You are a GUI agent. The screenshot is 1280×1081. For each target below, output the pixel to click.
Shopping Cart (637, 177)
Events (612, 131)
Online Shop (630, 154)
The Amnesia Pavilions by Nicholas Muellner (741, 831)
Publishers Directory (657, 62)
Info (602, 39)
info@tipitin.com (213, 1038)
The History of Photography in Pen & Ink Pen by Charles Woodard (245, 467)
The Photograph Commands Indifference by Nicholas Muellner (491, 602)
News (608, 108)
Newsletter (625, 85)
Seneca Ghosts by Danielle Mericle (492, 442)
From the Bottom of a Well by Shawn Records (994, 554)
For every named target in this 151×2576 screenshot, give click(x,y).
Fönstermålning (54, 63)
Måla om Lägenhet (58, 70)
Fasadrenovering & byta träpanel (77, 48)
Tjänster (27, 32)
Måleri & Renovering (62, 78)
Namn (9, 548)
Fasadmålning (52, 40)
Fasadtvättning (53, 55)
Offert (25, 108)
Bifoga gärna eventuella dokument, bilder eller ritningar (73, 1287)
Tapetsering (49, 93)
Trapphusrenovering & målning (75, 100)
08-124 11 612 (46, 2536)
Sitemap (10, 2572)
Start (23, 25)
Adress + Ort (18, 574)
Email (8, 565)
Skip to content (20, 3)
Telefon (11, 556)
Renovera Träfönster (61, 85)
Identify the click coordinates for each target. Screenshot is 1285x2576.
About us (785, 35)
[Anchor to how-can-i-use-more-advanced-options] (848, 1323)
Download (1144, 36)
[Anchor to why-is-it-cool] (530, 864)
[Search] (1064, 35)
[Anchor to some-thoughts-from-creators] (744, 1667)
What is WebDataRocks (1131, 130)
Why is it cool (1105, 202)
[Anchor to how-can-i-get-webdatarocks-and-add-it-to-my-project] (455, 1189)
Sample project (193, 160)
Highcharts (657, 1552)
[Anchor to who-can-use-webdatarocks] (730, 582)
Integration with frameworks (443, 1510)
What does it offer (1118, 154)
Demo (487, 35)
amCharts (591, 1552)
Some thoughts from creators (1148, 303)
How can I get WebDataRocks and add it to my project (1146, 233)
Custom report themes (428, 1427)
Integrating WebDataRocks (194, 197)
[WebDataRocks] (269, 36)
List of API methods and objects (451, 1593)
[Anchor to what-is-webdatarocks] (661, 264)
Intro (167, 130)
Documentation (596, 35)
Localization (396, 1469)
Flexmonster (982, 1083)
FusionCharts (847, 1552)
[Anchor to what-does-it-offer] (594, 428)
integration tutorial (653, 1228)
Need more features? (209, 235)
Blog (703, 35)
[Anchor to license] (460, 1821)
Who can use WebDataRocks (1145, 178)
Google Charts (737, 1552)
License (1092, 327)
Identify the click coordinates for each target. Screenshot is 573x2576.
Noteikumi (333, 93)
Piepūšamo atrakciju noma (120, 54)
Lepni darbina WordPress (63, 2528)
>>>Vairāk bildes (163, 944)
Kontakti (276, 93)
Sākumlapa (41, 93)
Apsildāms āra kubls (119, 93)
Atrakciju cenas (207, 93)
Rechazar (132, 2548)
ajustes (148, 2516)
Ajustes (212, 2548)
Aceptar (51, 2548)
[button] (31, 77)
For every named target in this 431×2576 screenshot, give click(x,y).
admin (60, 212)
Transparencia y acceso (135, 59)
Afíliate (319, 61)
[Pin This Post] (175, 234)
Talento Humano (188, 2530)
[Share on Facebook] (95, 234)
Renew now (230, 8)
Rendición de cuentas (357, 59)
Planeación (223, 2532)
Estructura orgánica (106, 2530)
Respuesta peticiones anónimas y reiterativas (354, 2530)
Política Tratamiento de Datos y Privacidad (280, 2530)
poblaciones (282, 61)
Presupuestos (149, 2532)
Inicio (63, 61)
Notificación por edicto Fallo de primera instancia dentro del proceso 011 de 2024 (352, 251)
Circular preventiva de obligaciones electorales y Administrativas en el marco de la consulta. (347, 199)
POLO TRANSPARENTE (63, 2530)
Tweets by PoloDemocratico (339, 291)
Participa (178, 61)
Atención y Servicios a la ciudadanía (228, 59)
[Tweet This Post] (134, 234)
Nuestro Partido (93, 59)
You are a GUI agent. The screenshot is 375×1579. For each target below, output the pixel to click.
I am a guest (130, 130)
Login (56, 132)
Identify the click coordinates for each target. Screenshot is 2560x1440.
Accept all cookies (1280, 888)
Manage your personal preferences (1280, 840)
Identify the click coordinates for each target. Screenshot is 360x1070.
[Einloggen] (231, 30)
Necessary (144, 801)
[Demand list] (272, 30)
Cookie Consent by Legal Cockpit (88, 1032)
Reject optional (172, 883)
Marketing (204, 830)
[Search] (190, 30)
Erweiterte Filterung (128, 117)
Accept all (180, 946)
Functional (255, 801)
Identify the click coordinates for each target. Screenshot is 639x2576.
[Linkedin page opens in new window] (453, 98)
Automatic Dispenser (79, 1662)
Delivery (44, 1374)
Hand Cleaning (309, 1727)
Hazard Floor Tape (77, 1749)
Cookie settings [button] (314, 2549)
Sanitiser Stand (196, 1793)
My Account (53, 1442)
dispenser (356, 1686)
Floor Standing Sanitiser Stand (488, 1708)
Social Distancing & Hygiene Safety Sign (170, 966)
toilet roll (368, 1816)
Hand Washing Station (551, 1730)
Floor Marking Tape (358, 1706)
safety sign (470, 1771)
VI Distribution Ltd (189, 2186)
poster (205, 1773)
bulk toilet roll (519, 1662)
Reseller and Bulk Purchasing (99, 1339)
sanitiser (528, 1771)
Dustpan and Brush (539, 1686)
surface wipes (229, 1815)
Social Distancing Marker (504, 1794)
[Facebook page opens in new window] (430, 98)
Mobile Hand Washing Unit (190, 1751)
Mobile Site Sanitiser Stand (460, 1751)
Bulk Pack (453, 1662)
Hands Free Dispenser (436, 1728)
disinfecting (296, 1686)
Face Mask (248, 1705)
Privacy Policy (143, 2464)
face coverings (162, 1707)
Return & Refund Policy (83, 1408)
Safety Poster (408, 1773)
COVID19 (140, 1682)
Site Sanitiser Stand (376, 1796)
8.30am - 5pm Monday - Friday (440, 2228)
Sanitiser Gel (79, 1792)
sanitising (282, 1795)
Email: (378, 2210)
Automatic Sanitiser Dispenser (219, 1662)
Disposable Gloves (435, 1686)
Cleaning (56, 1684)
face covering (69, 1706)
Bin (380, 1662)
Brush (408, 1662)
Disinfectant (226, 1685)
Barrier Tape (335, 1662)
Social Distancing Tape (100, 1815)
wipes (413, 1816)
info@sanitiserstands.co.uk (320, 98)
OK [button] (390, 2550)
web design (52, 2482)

-----

- _Task instructions_
Take every line in the preceding listing that contains "give" and copy it.

- _Expected answer_
For every named target in this 151×2576 screenshot, give click(x,y).
For every named target in this 431×2576 screenshot, give click(x,y).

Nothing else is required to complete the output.